以晶體塑性模型探討 6000 系鋁合金析出物與溫成形之影響

Abstract

近年來因應汽車輕量化的趨勢，輕金屬逐漸被應用於汽車構件中，其中又以6000系鋁合金為具有發展潛力的輕金屬之一，然而，鋁合金之顯微結構以及溫成形技術，將是應用鋁合金於汽車產業上最重要兩個議題。欲同時連結兩項因素，晶體塑性有限元素模型(Crystal Plasticity Finite Element Method, CPFEM)將是一套不可或缺的工具，然而，針對析出物於CPFEM之模擬分析，以物理組成律模型(又稱隱式模模型)缺少考慮析出物之幾何，而過往考慮幾合之模擬分析則缺少微觀機制之探討。 因此本研究目的在於延伸隱式模型，加入析出物之幾何效應，稱為顯式模型，並針對析出物的效應提出較合理之組成律假設，同時考慮差排增生與溫度效應，可以與隱式模型互相比較。 組成律模型在本研究中被推導並與實作於Abaqus UMAT上，析出物之形狀、尺寸、分佈、方向、體積分率等因素可以利用Dream.3D建置。相較於隱式模型，顯式模型可以捕捉局部差排密度、應力應變以及晶體方位之改變。除此之外，不同晶體方位、溫度與析出物排向、形狀，將影響啟動的滑移系統，造成晶體方位與析出物方向的改變。在多晶系統分析中，發現析出物造成局部變形的不匹配效應，將抑制整體晶粒旋轉，但也同時產生較多差排密度與應力貢獻，而強烈的金屬組織會產生橘皮組織，並發現溫度與析出物效應相反，會加劇橘皮效應；AA6016-T4P之拉伸變形則成功模擬出差排密度集中於晶界與析出物周圍之效應，此外，在拉伸過程中，整體晶粒方向將逐漸往<100>//RD集中。
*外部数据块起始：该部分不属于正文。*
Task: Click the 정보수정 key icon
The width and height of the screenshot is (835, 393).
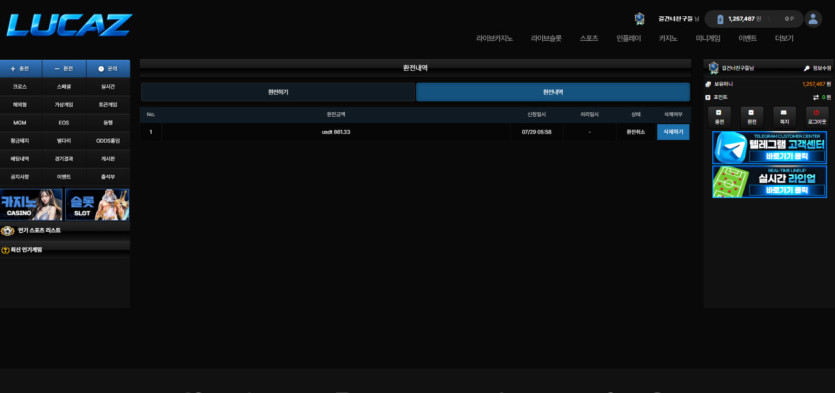Action: tap(807, 68)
Lightweighting is an important technology trend in the automotive industry. To this end, aluminum alloys have now emerged as a strong candidate of lightweight materials for the industry. For 6000-series aluminum alloys, both microstructural controls and warm forming techniques are the key issues to be resolved in the automotive application. Crystal plasticity finite element method (CPFEM) that links slip activities with mechanical properties is a natural choice to study these issues. The objective of this study is to incorporate proper precipitate hardening and temperature effects into CPFEM. It is well-known that in the physical-based CPFEM (or implicit model), the effect of geometrically necessary dislocation (GND) is averaged in the constitutive law. This study also extends the implicit model with different precipitate geometries (aka, explicit model) and investigate their effects on texture and mechanical behavior. The constitutive model is implemented in Abaqus UMAT. Geometries of precipitate such as shape, size, distribution and volume fraction are considered by Dream.3D. In contrast with the implicit model, the local dislocation density, stress concentration and misorientation around precipitate can be predicted by the explicit model. Moreover, the activating slip systems are analyzed under various crystal orientations and types of precipitate. Finally, we apply CPFEM to study surface roughening effects and texture under plane stain tensile loading. We find that texture band causes surface roughening and higher temperature increases surface roughening effect. In addition, deformation incompatibility between precipitate and crystal limit grain rotation. A 6000 series aluminum alloy, AA6016-T4P, is analyzed under tensile loading. Dislocation density accumulated around precipitate and grain boundary was successfully predicted. Grain orientations after deformation are found to be preferable in <100>//RD.